Тот, кряхтя, нагнулся, плеснул чаю в пиалу и тычком подвинул к сэсэну. Отхлебнув из своей пиалы, хан сказал:
— А ты разве народ? — и, стараясь веселую свою злость удержать в узде, рассмеялся.
— Нет, я не народ, но слово его у меня на языке, его чаяния-помыслы, радости и горести…
Чуть приоткрыл удивленно веки Тохтамыш, взгляд впился в лицо Хабрау. Где-то, когда-то видел он это лицо, слышал этот голос.
Но вспоминать было некогда. Он начал разговор, ему и заканчивать.
— И какие же помыслы-чаяния у твоего народа?
— Не от души спрашиваешь, хан. От скуки твой вопрос. Тешишься. А как я полагаю, каждый владыка должен знать, чем дышит подвластный ему народ.
— И все-таки?
— Свободы, счастья, избавления от гнета Орды, — ровным голосом сказал Хабрау.

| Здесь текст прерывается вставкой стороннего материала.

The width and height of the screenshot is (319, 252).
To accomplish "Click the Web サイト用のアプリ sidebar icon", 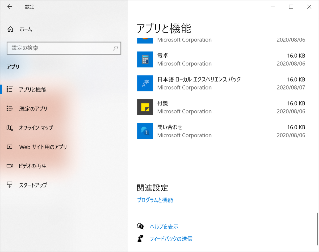I will 10,147.
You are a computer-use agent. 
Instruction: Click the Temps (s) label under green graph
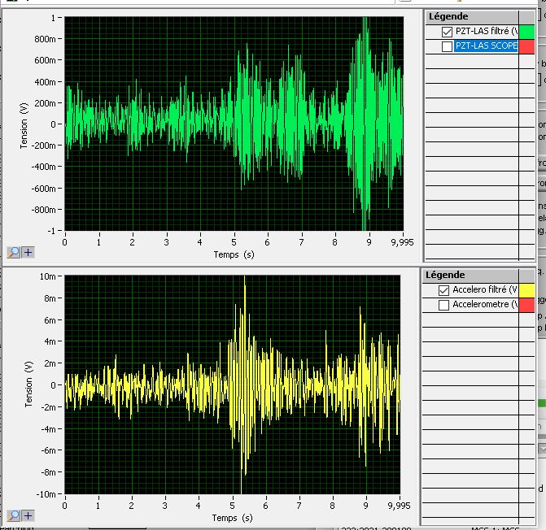pyautogui.click(x=234, y=254)
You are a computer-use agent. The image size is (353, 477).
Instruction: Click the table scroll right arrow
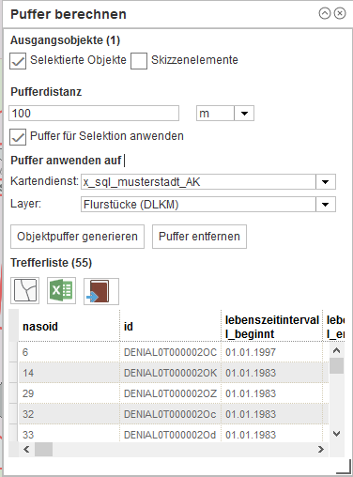click(x=321, y=450)
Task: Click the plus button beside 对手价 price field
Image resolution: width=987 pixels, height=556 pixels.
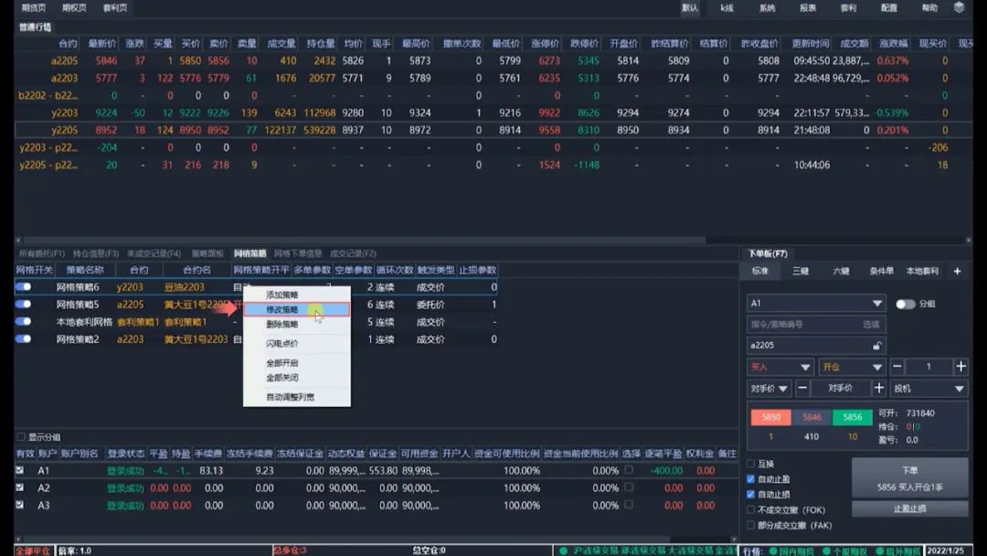Action: (x=879, y=389)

Еще больше встревожилась память Тохтамыша. Где, когда слышал он этот голос?
— Ты говоришь «народ», йырау, а я говорю «овцы». Черные овцы. Овцам хороший пастух нужен, твердый страж. Не уследи, дай стаду волю — разбежится и станет добычей разного зверья…

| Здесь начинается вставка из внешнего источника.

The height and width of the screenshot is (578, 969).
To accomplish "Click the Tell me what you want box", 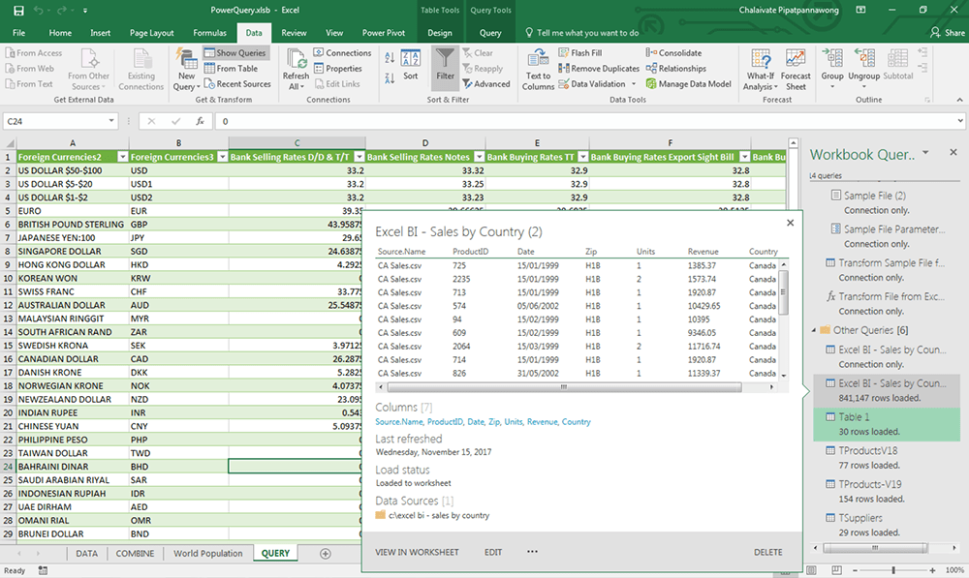I will coord(589,32).

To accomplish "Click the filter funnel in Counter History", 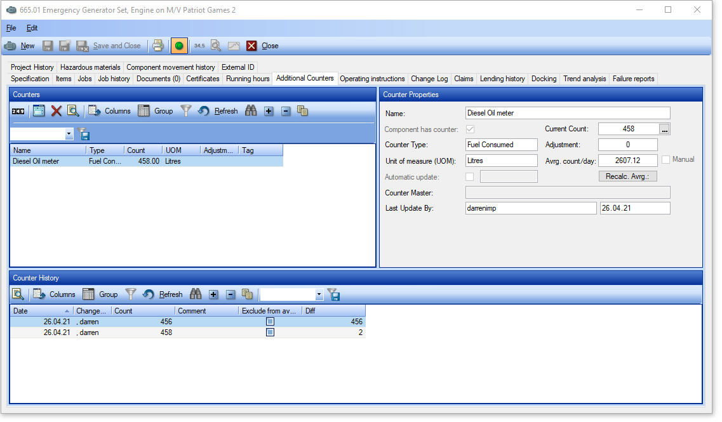I will click(x=131, y=294).
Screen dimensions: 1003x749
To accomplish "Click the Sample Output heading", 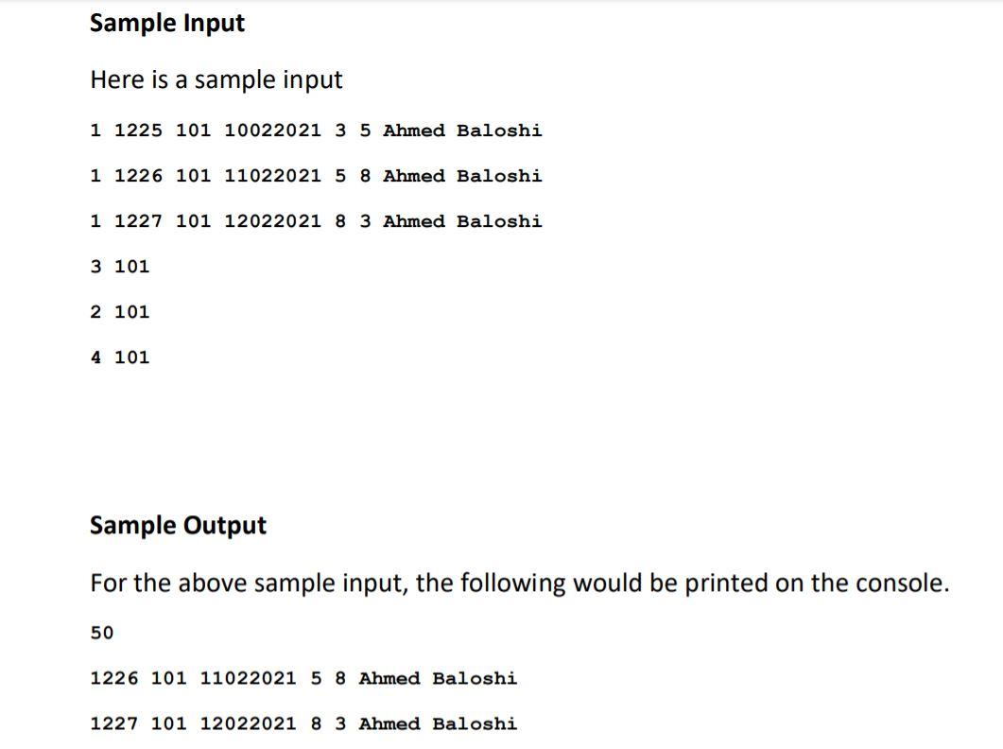I will (178, 526).

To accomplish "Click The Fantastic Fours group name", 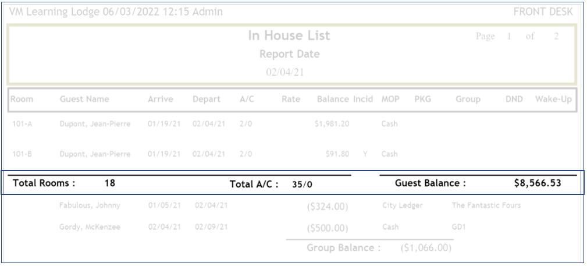I will click(x=486, y=205).
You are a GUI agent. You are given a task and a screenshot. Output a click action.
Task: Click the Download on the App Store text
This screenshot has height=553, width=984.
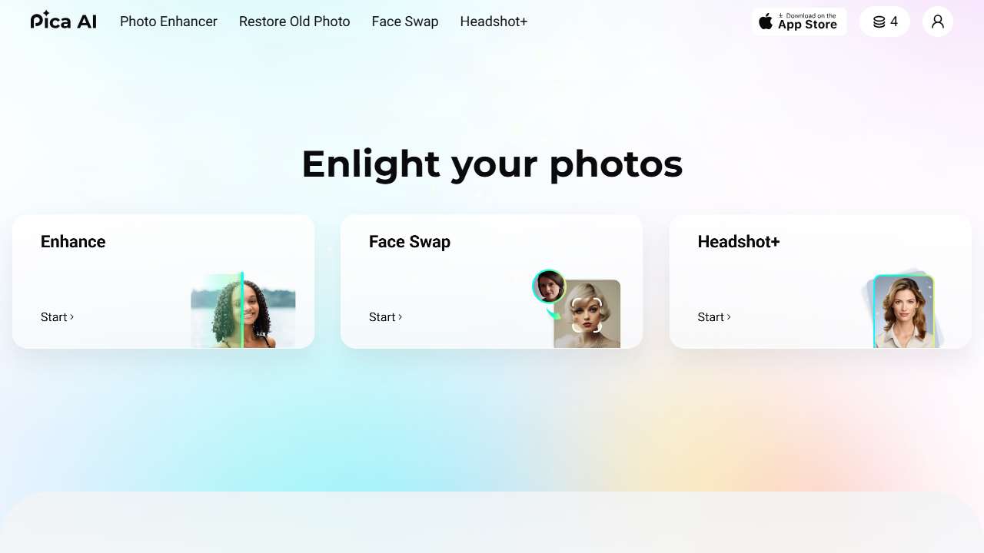tap(807, 22)
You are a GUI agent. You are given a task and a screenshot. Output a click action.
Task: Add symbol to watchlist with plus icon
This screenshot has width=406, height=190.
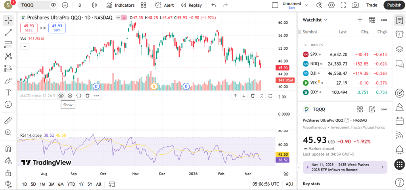[x=360, y=20]
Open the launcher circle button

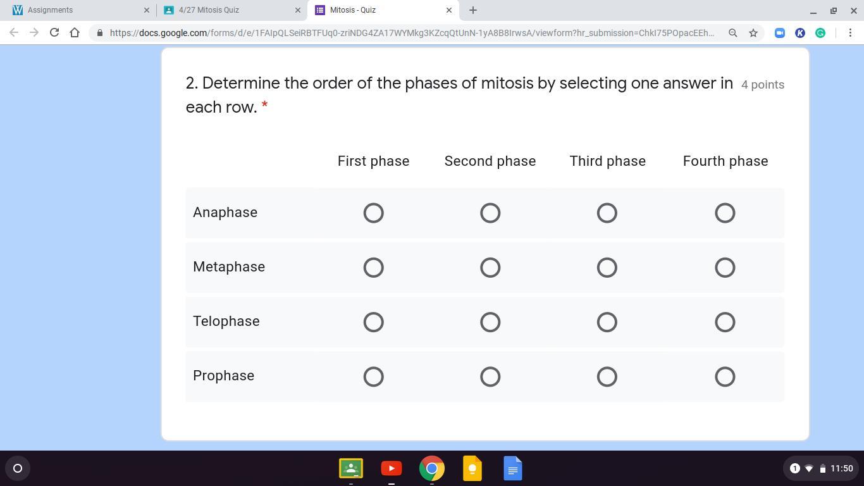pos(18,468)
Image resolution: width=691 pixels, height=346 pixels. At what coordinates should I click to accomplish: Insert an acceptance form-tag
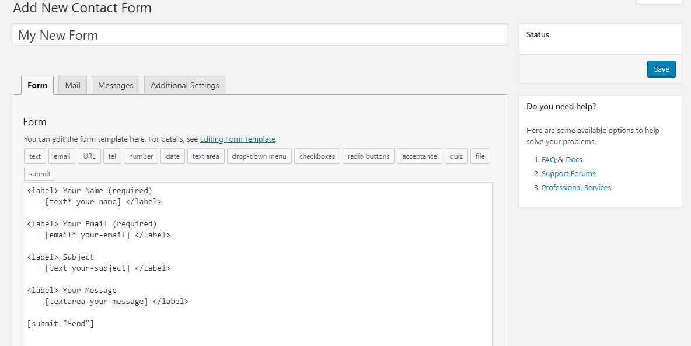tap(419, 156)
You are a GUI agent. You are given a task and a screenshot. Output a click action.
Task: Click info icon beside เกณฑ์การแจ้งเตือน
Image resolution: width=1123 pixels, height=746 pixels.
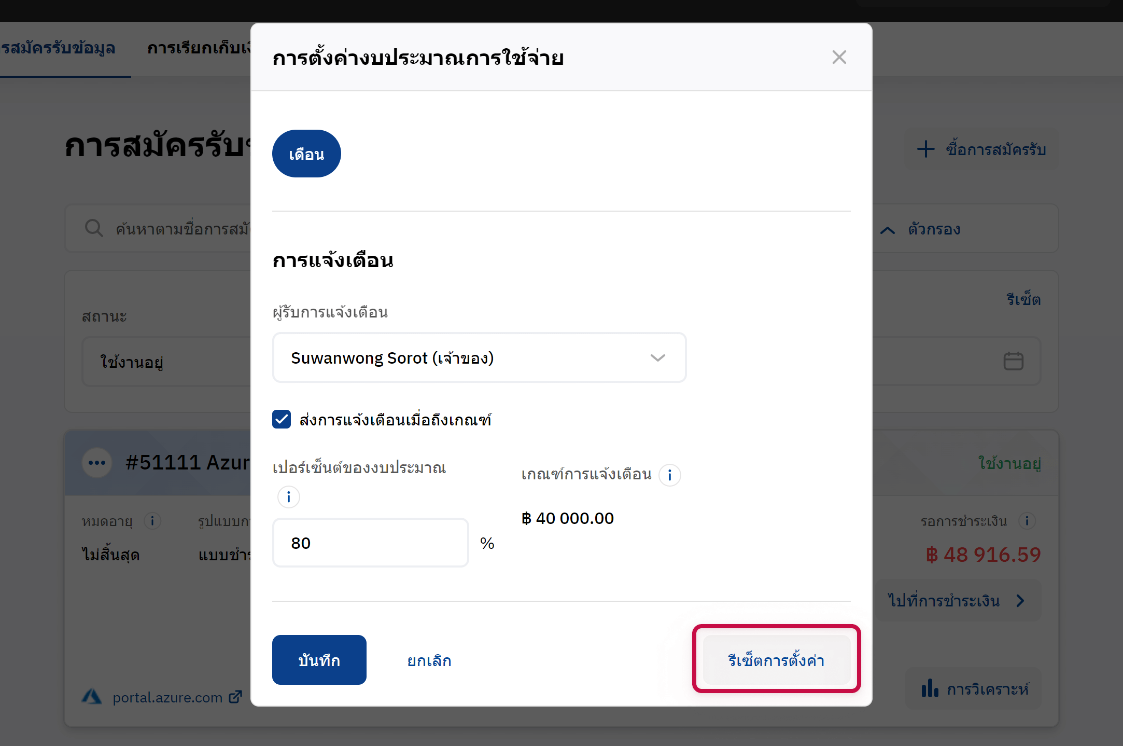pyautogui.click(x=669, y=475)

— Если к тому, как ты сказал, «овечьему стаду» пастухом приставить волка — конец тот же… — Он подождал, когда хан отхлебнет из своей чашки, и отпил тоже.
К изначальному беспокойству хана прибавилось удивление. Ты только посмотри на него, вместо того чтобы дрожать от страха, сэсэн говорит с ним как в равным, да еще спорит!
— Говорят, ты песню про меня сочинил? Спасибо, сэсэн, уважил. Может, споешь… Вот мой придворный певец, — кивнул он на молодого парня с блеклым морщинистым лицом, — тебя послушает, у тебя поучится…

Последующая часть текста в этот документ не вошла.